• September 4, 2015

'Campus Asia' Project Aims to Harmonize Higher Education in the Region

East Asia's three big education markets have taken a small step toward integration with the first government-level meeting aimed at increasing the regional mobility of students and professors.

Dubbed "Campus Asia," the project is intended to harmonize China, Japan, and South Korea's colleges and ultimately keep more students in the region, which is a major supplier of undergraduates to American and European campuses.

Representative from the three governments met in Tokyo last Friday. The committee has agreed to explore credit transfers, exchange programs, and quality control in universities across the region.

A series of meetings rotating among the three participating nations, with the next one in China this fall, will flesh out the details, says Yuichi Tanaka, a spokesman for Japan's Ministry of Education. "There are many problems to overcome."

Japan, China, and South Korea together send more than 200,000 college students to the United States each year. Campus Asia is the latest attempt to bridge the formidable cultural, linguistic, and structural barriers in the region's higher-education market.

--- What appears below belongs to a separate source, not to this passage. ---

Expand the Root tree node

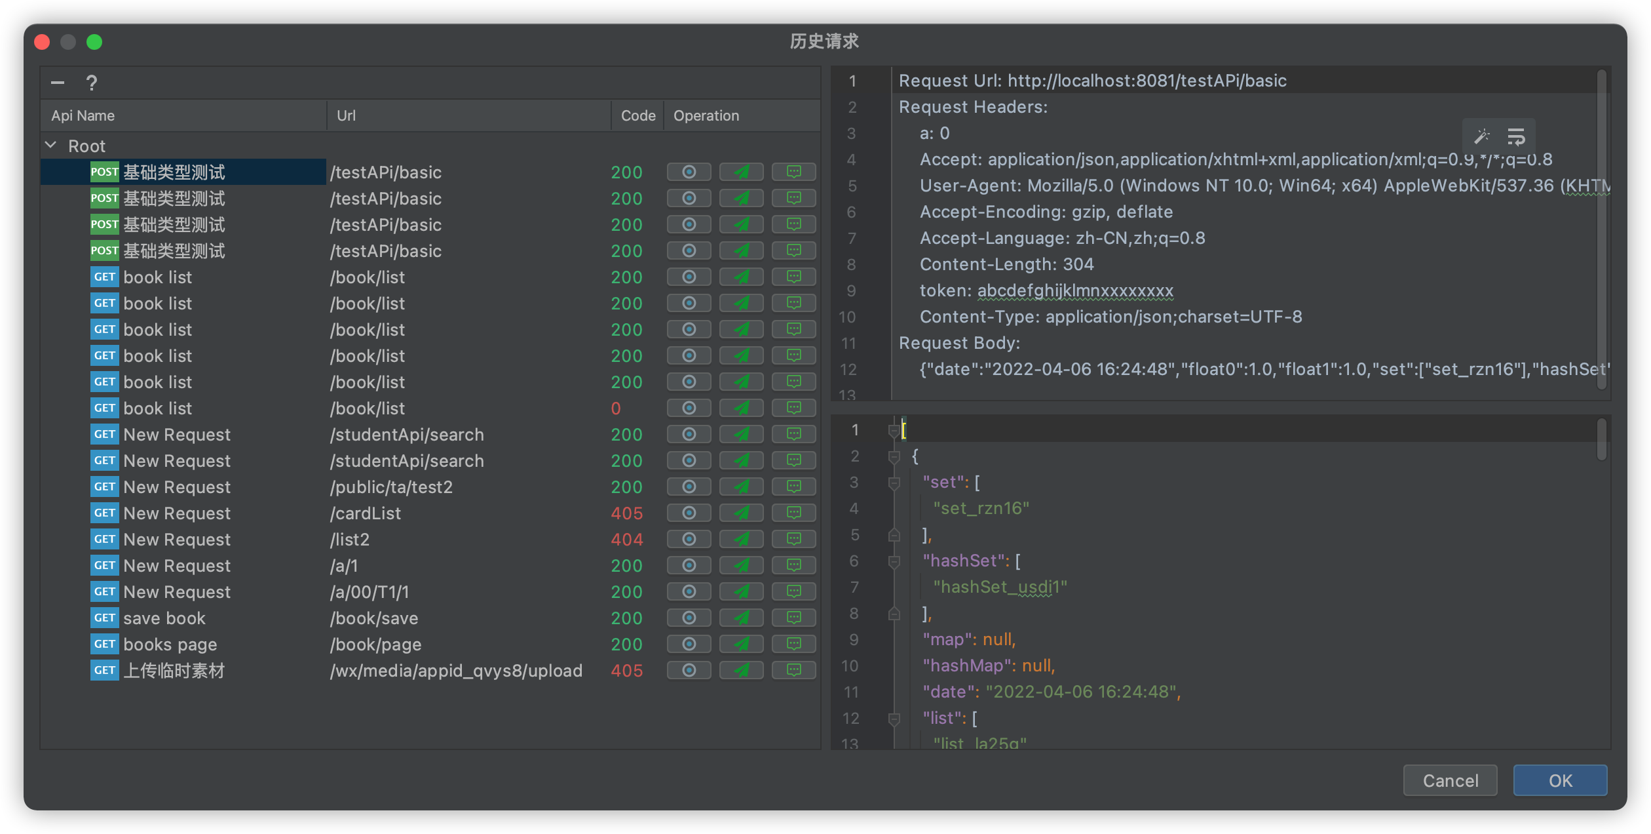(x=53, y=146)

Earlier this year, Japan announced plans to standardize student-evaluation methods with universities in China and South Korea, the possible first step in a Pan-Asian student-exchange program.

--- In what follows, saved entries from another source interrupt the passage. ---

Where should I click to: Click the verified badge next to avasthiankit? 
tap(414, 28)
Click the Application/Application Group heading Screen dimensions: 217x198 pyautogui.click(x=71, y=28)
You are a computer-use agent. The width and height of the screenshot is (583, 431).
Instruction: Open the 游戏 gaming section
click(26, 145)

Universities in the three counties swap academic credits at their own discretion, but many colleges refuse to recognize foreign-based evaluation systems.


1. 22286593 - April 20, 2010 at 04:48 pm

If these disparate higher educational systems are indeed able to harmonize, the biggest winner will be the U.S. high education system since it will serve as the de facto model. From the academic calendar to what constitutes an undergraduate degree, it will be the U.S. system that will be the simplest to model and easiest to define. Once harmonized, it will ironically make it easier for students in these countries to transfer to the U.S. for their college degrees--for many students in less than top-tier institutions, this will become a very attractive option since U.S. college degrees in Asia (particularly in China and South Korea) are still viewed as substantially better than degrees from middling Asian universities. Moreover, even in Japan, direct foreign investments are creating substantial number of jobs in transnational companies in Asian metropoles where U.S. college degree is becoming a requirement. These companies pay much higher wages than domestic employers, have better system of promotion (esp. for women), and much better working conditions. All of this points to intra-Asia harmonization leading to more students coming to the U.S.--not less.

2. bfer9345 - April 21, 2010 at 10:46 am

The International Association of Medical Colleges has established international standards for medical education. See www.iaomc.org The scientific foundation of medicine education should be universal. The human specie is but one. Disease and aflictions know no national borders. Regional organizations are a good first step, but internationalization should be the goal

3. bjmasshardt - April 21, 2010 at 09:25 pm

This is a joke. The Japanese government has no idea of what it is doing. For examples, I need cite no more than the wacky Global-30 initative, and the irresponsible 300,000 incoming (ONLY) student plan.